Burkina Faso Military Regime Suspends BBC, Voice Of America Over Report Of Massacre Of Children, Others


The military government of Burkina Faso has suspended the operation of two global media organisations, BBC and Voice of America for reporting the massacre of 223 civilians, including at least 56 children.

Human Rights Watch had claimed that the massacre which happened in February 2024 was among the worst army abuses in Burkina Faso since 2015.

It was also described as a part of a widespread military campaign against civilians accused of collaborating with Islamist armed groups.

SaharaReporters reported on Thursday that HRW said the killings may amount to crimes against humanity.
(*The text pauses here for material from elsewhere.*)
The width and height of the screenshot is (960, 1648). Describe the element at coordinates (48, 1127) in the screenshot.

Soldiers killed 44 people, including 20 children, in Nondin village, and 179 people, including 36 children, in the nearby Soro village of Thiou district in the northern Yatenga province, according to Human Rights Watch.
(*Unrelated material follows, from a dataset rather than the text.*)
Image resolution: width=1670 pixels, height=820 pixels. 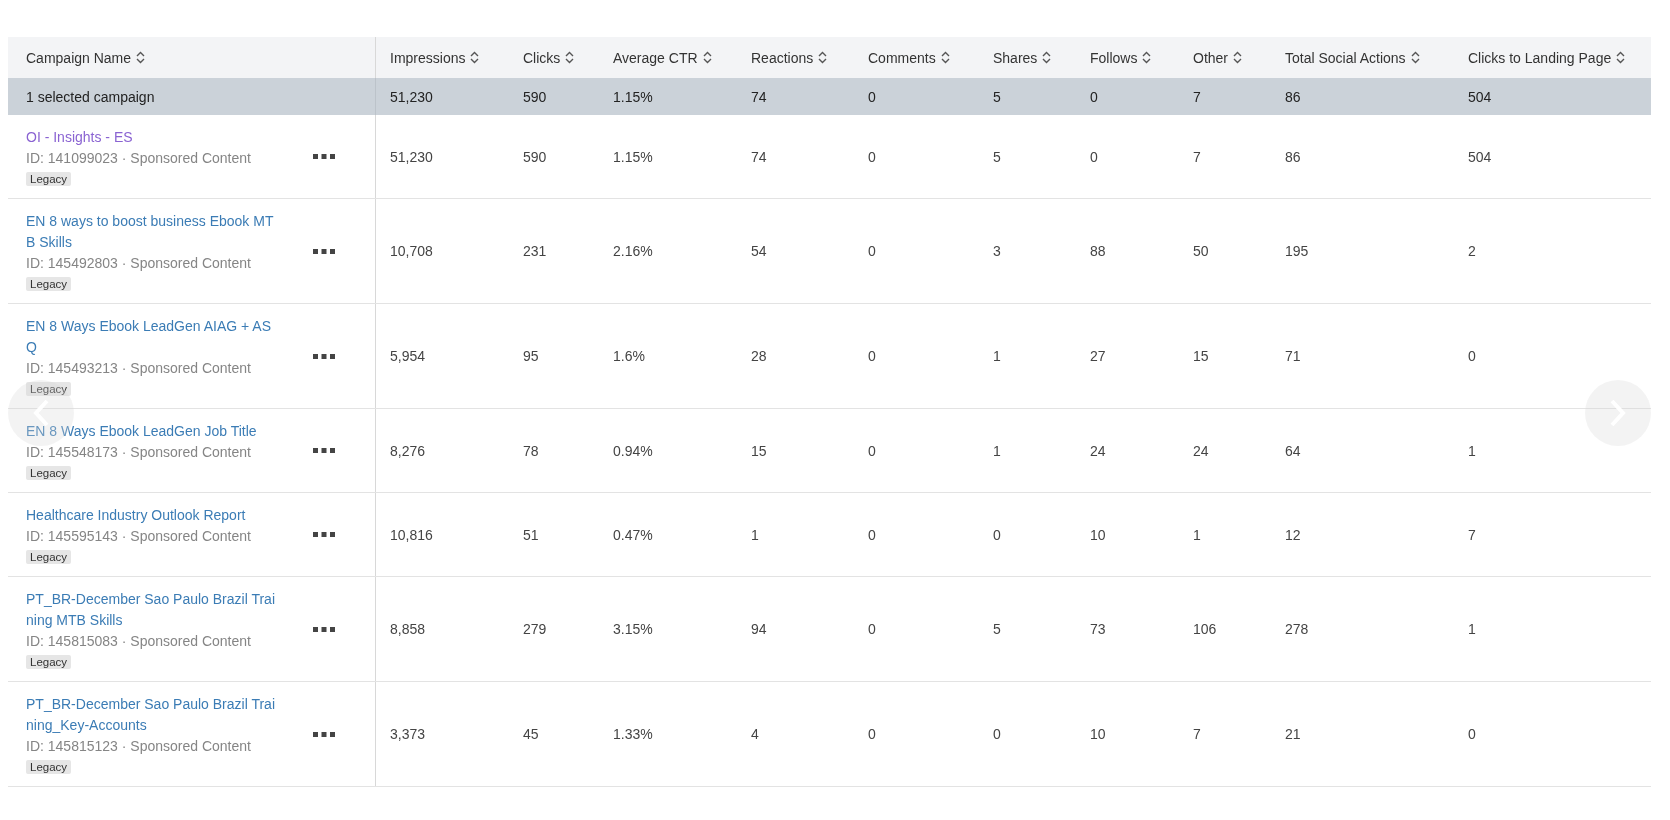 I want to click on table-cell: 3, so click(x=997, y=251).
Reacting to this report, the government of the West African country took offence and ordered an immediate halt to the operation of VOA and BBC for two weeks.

The VOA said the directive was passed by the Superior Council of Communication on Thursday, ordering the immediate halt of the rebroadcasts and suspension of the programs of both international radio stations for two weeks.
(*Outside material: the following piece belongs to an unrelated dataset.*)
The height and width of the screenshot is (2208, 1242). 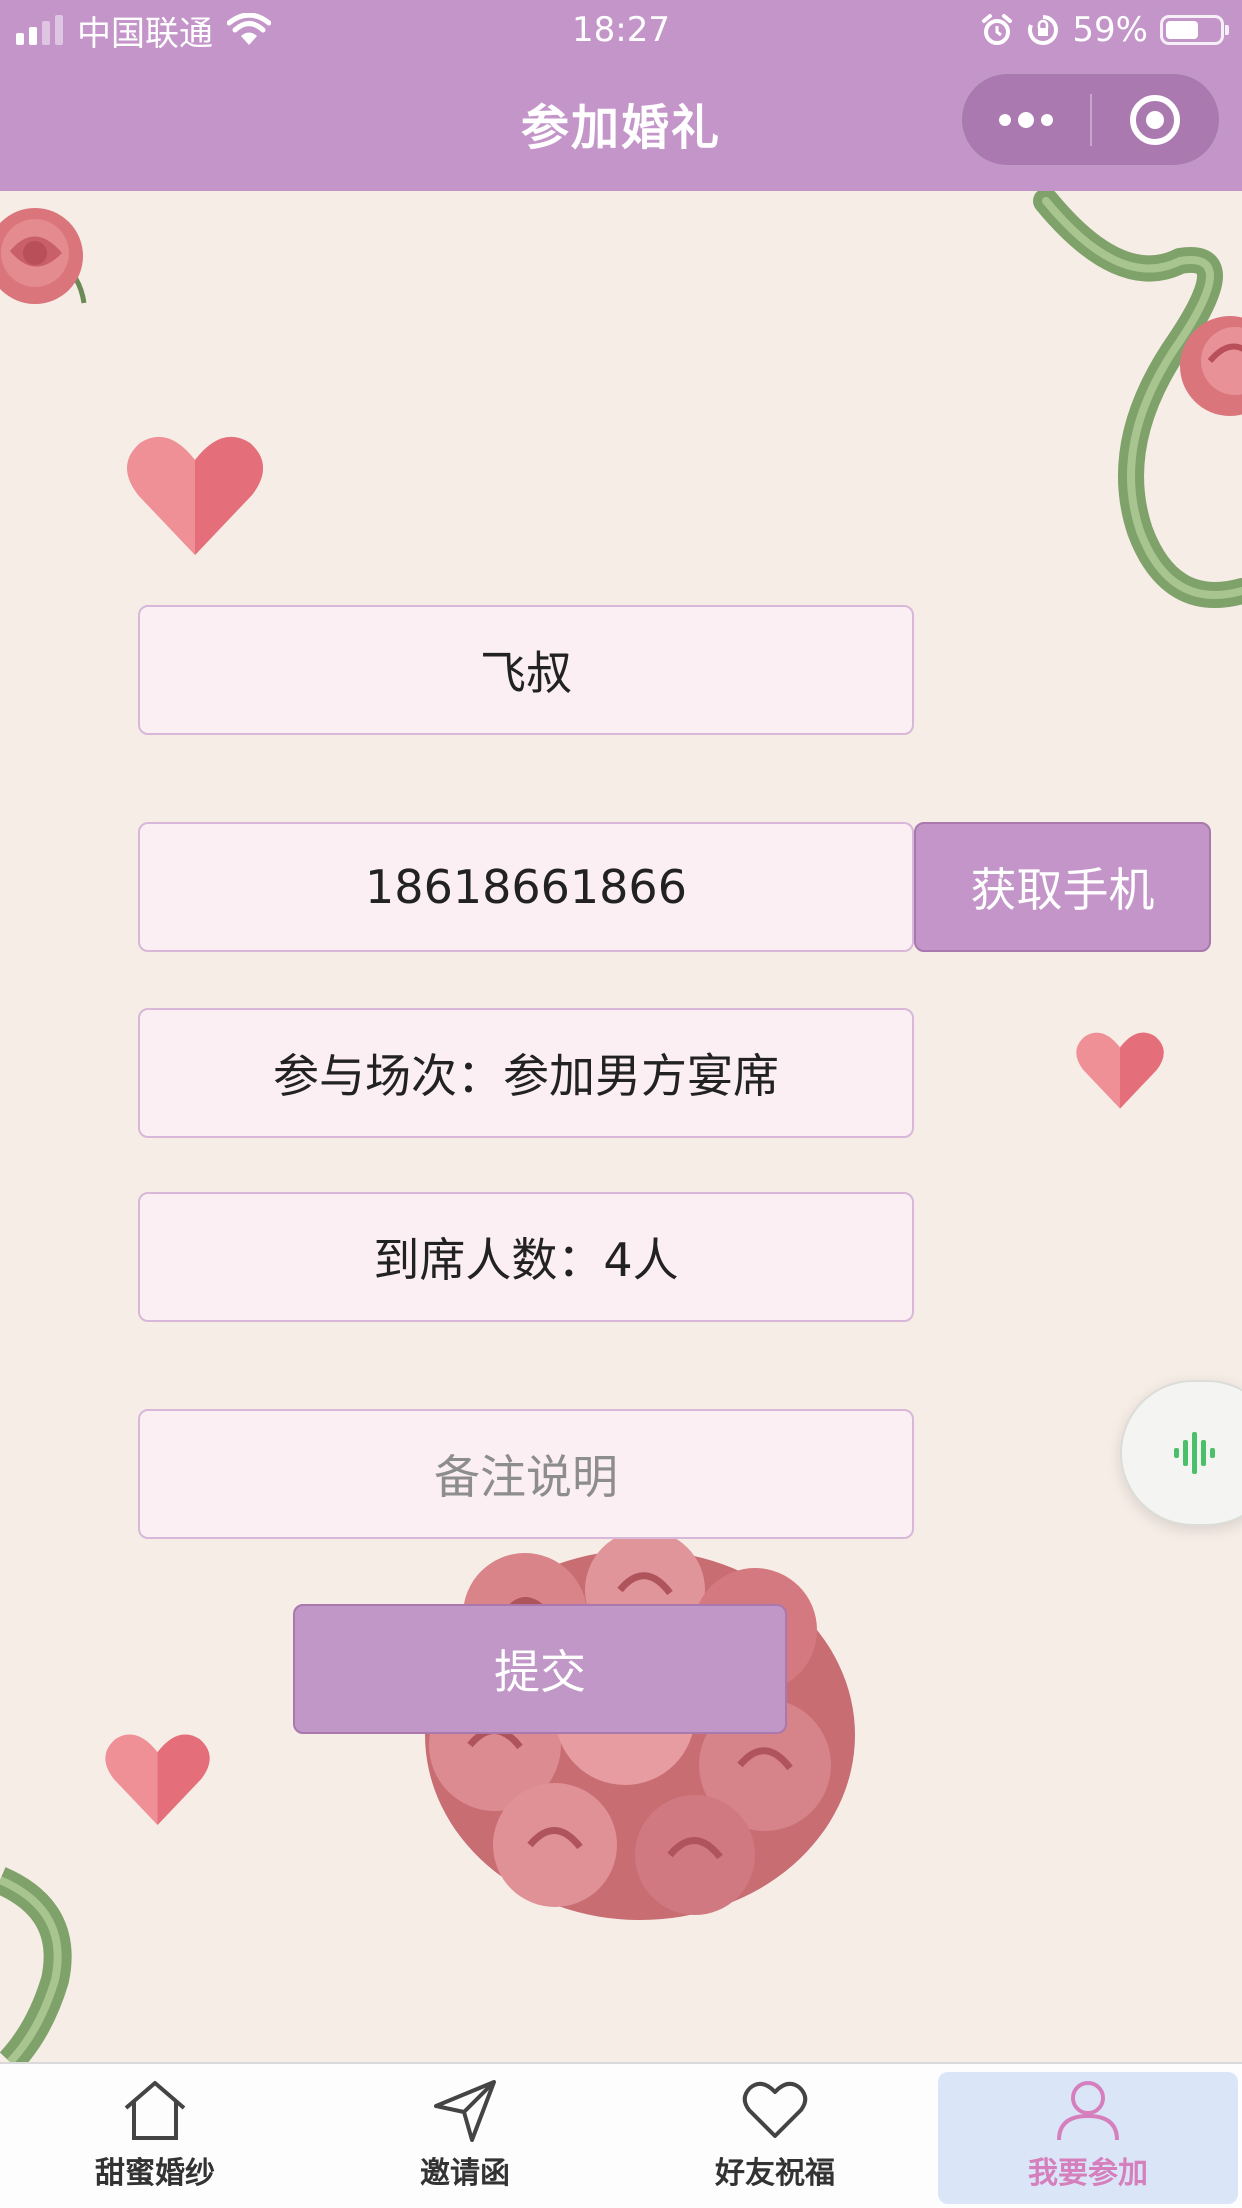 I want to click on voice-float-button, so click(x=1181, y=1453).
Access to the websites and digital platforms of BBC, VOA, and Human Rights Watch was also suspended within Burkina Faso.

Military-ruled Burkina Faso has recently stopped several Western news outlets, including the French television broadcasters LCI and France24, the French radio station Radio France Internationale, the French daily newspaper Le Monde, and the French magazine Jeune Afrique.

Burkina Faso is one of several West African countries in the Sahel region, including Mali and Niger, that are fighting Islamist insurgents. The military took power in a coup in 2022, blaming the government’s failure to put down a terrorist insurgency that emerged in 2015.